## Instructions for the task
Please copy out the lines that begin at the one containing "Image resolution: width=581" and stop after the one containing "point(22,78)", substituting "Backward" for "Forward" and leaving everything else as it is. Give only those lines.

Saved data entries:
▼

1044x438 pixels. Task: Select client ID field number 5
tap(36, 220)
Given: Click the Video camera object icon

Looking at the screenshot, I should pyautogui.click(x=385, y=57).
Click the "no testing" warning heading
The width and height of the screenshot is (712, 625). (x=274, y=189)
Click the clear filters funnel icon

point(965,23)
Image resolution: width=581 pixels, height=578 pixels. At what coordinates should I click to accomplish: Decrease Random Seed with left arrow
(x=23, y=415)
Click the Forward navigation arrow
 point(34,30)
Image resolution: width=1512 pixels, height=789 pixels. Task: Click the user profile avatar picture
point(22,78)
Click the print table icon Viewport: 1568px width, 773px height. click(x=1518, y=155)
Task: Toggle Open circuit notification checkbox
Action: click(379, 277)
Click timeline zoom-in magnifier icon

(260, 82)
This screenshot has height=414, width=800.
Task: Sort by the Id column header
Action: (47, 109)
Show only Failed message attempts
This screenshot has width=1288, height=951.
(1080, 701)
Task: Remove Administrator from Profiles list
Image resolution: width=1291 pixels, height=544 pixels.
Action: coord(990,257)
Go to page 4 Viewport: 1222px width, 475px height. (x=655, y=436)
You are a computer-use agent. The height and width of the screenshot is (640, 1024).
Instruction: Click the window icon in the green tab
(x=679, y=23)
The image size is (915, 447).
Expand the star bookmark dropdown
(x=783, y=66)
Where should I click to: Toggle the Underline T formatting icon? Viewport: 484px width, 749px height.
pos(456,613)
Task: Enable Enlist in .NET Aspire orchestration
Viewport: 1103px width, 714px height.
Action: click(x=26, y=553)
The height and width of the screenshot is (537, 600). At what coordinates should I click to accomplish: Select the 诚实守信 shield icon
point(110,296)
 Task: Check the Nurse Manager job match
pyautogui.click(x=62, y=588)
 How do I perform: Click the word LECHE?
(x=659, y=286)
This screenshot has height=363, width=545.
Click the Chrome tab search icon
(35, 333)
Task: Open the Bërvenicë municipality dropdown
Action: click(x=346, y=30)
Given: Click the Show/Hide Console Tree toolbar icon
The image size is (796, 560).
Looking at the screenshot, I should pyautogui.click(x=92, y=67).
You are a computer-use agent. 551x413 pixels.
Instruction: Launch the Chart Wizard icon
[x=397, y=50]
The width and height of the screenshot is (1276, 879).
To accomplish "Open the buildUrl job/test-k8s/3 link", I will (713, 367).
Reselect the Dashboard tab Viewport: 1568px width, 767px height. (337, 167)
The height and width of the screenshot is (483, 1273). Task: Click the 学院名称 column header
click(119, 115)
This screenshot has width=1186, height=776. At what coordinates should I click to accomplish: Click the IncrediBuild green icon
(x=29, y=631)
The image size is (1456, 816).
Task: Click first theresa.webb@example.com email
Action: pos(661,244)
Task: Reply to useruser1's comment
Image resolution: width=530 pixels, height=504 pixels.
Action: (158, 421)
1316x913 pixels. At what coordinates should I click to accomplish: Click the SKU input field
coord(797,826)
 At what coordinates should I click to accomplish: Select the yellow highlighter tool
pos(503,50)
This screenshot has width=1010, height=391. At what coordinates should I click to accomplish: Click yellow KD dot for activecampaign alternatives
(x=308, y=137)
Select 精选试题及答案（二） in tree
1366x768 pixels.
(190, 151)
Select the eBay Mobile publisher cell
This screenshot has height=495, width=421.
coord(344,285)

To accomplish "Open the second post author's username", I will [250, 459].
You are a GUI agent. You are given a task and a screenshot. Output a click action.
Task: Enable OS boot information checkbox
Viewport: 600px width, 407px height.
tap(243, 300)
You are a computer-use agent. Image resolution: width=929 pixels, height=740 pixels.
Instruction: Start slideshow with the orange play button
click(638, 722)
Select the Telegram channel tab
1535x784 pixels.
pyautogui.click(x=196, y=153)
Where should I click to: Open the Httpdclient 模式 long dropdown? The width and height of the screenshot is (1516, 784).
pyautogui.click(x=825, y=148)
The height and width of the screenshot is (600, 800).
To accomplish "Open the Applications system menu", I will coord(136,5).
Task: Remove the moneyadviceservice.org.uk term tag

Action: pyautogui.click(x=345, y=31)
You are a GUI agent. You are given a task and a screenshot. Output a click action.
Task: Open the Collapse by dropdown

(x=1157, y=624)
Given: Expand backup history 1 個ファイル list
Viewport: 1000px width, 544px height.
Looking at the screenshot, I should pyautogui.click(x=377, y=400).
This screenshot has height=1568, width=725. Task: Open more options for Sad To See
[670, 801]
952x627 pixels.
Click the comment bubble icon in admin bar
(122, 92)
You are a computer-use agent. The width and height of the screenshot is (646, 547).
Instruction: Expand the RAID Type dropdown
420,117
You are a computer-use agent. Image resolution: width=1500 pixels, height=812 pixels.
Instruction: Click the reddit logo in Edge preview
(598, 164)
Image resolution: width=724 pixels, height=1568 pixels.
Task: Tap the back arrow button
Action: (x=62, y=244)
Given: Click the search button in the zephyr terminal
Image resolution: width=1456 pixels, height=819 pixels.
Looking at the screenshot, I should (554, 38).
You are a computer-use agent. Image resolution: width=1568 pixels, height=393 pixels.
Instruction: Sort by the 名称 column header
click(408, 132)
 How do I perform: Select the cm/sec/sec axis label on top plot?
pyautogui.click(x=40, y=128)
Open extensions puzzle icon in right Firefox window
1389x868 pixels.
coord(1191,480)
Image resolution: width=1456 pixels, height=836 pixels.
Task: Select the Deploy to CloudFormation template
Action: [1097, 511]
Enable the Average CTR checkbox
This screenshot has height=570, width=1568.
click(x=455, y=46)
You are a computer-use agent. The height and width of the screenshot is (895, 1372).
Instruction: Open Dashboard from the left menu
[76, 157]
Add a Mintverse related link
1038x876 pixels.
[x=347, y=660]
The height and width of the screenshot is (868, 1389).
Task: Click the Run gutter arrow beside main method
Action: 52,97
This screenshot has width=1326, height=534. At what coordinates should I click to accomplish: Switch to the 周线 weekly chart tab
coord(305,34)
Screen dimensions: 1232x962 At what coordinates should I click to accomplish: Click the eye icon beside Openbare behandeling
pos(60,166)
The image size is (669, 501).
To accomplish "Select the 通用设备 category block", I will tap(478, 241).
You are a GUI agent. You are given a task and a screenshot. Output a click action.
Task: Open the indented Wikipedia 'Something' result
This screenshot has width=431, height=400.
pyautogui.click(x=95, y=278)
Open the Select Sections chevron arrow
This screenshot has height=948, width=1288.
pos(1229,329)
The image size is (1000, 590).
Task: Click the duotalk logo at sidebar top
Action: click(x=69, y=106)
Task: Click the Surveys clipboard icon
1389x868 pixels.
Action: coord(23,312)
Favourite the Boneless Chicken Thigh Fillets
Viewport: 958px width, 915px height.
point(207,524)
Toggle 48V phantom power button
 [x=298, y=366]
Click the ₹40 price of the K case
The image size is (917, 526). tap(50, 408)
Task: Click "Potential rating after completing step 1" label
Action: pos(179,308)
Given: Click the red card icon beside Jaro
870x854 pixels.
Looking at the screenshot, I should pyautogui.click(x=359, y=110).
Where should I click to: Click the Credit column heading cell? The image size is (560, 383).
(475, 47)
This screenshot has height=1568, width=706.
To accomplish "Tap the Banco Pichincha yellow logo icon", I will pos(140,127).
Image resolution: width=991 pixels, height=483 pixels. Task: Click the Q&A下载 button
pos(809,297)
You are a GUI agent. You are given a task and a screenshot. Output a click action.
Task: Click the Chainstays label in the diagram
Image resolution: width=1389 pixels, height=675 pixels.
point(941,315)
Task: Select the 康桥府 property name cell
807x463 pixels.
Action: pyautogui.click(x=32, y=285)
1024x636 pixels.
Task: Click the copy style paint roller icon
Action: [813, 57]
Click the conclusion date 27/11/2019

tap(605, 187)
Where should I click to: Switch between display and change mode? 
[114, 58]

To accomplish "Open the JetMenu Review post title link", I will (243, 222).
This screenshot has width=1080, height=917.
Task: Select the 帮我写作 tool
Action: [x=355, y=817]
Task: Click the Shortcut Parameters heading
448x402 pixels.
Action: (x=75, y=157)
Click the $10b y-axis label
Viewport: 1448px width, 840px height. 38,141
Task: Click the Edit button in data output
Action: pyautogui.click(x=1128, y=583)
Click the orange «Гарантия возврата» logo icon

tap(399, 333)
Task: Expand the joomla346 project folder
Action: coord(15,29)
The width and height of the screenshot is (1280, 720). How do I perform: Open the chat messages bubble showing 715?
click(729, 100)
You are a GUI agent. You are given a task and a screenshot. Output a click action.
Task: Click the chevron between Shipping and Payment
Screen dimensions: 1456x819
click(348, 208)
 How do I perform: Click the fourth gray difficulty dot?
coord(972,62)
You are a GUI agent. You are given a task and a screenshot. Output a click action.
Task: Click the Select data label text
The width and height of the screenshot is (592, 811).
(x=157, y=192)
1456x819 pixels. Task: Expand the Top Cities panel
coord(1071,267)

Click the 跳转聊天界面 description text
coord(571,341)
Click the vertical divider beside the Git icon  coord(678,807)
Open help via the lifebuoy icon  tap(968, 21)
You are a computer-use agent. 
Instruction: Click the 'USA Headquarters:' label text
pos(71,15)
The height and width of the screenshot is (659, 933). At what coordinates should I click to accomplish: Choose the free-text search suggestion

▲

## Reply to the task
Image resolution: width=581 pixels, height=578 pixels. At what coordinates should I click to accomplish: Decrease Random Seed with left arrow
(x=23, y=415)
Click the Backward navigation arrow
 point(34,30)
Image resolution: width=1512 pixels, height=789 pixels. Task: Click the user profile avatar picture
point(22,78)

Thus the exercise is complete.